Eaton v. Supervisors of Manitowoc County

42 Wis. 317 | Wis. | 1877

EyaN, C. J.

The notice of appeal in this case is not signed by the appellant or any one for him. Sec. 3 of ch. 264 of 1860 requires an appeal to be made by service of notice in writing; not specifying, but certainly implying, that the notice should be signed by or for the appellant. "We are not prepared to say that, when a written notice is required to be given by a party under a statute or rule not expressly direct*318ing it to be signed, and when the party himself serves the notice unsigned, the absence of signature may not be cured by the service in person. In this case, however, the record does not disclose by whom the notice of appeal was served. Non constat by the record who gave the notice.

The same section of the statute requires the appeal to be made by service of the notice on the adverse party and on the clerk of the court below. The notice of appeal in the record of this case is directed to and served on the clerk of the court below only. There is nothing in the record importing any notice to the respondent.
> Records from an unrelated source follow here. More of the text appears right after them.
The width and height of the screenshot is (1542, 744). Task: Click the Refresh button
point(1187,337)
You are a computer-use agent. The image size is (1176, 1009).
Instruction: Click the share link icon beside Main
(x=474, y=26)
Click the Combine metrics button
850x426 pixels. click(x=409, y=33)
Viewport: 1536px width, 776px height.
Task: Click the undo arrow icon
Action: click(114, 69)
Sec. 4 of the statute declares that an appeal is perfected upon service of the notice and of the undertaking, unless the undertaking be waived under sec. 21. And sec. 5 provides that upon the appeal’s being so perfected, the clerk of the court below shall transmit it to this court. So that it is upon the perfecting of the appeal below, that is, upon the filing of' the notice and of the undertaking, that the jurisdiction of this court rests to entertain the appeal when it comes here. And the court cannot look dehors fh° record returned for its jurisdiction. Webster v. Stadden, 8 Wis., 225.

Service of notice of appeal below, apparent in the return to the appeal here, has therefore been frequently held necessary to the jurisdiction of the appeal in this court. Clark v. F. & W. I. Co., 20 Wis., 421; Grant v. C. M. L. I. Co., 28 id., 387; Yates v. Shepardson, 37 id., 315. Moyer v. Strahl, 10 id., 83, went upon another statute, and so far as it might have any application to appeals under the present statute, must be considered overruled.

And. the jurisdictional service of notice of appeal must be upon both respondent and clerk; otherwise, it is not the notice which the statute requires to put in motion the appellate power of this court. This was expressly held in Yates v. Shepardson, supra, where the appeal was dismissed for want of notice to the clerk only.

*319It is true that in several cases, as in Grant v. C. M. L. I. Co., supra, the court has allowed appellants to perfect their undertakings, after appeal perfected and returned to this court. But in all such cases the statute appears to have been complied with, at the time of appeal, by filing an undertaking as required; and we are aware of no case in which an appeal has been sustained, under the statute of 1860, in which the record disclosed a failure, at the time of appealing, to comply with the statute, either in the notice or in the undertaking.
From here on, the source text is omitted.